### Given exercise A
Lay out the entries as a numbered list, from the start of the entries through the line containing "click(x=180, y=141)", leaving out blank lines.

### Passage shown
▽

# Well I cocked that up...what are my options?



## Surfanarchist (Nov 12, 2021)

Lesson so far for me is drying and curing just takes practice.  I harvested my Gorilla Cookies a few days ago.  I chopped the plant down to main colas and hung them in my grow room.  About 65F, 40% humidity and a ceiling fan blowing on them.  After about 3 days they were still very moist, pliable and sticky.  Because of my growing situation I have to do things when I can (my grow areas is remote from where I live) so I needed to get these things jarred up and moved back to where I can watch them (my home)..

Anyway at this point I cut the buds out individually and placed them on a screen in the same room and conditions to dry overnight under the fan.  Boom...next morning they are real dry.  I jar them up and I'm reading like 40%.  Holy shit I thinks to myself.  So in each jar I take a piece of aluminum foil and I place that loosely over the buds and on top of the foil I place a small piece of damp paper towel.  Damp paper towel is in the jar but no contact with the buds.  After about 4 hours I'm reading about 70% humidity in the jars so I pull out the foil and moist paper towel and seal up the jars.

Over 24 hours later all the jars are holding steady at between 62% and 68%.  Buds still smells strong but maybe not as strong as before.  They also are pliable in that if I take a bud and squeeze it it mushes and then springs back.

△

### Given exercise B
Duplicate the part of the forum thread about drying and curing above that opens with the words containing "## Surfanarchist (Nov" and closes with "them (my home)..".

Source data
▽

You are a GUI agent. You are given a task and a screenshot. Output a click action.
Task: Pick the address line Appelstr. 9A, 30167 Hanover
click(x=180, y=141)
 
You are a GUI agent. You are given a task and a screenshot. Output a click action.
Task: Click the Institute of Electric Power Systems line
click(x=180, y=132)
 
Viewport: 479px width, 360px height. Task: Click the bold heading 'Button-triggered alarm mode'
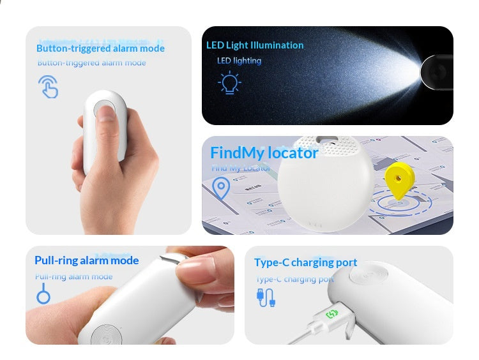[x=100, y=49]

△

### Full solution A
1. You are a GUI agent. You are given a task and a screenshot. Output a click action.
2. Task: Pick the address line Appelstr. 9A, 30167 Hanover
3. click(x=180, y=141)

### Full solution B
## Surfanarchist (Nov 12, 2021)

Lesson so far for me is drying and curing just takes practice.  I harvested my Gorilla Cookies a few days ago.  I chopped the plant down to main colas and hung them in my grow room.  About 65F, 40% humidity and a ceiling fan blowing on them.  After about 3 days they were still very moist, pliable and sticky.  Because of my growing situation I have to do things when I can (my grow areas is remote from where I live) so I needed to get these things jarred up and moved back to where I can watch them (my home)..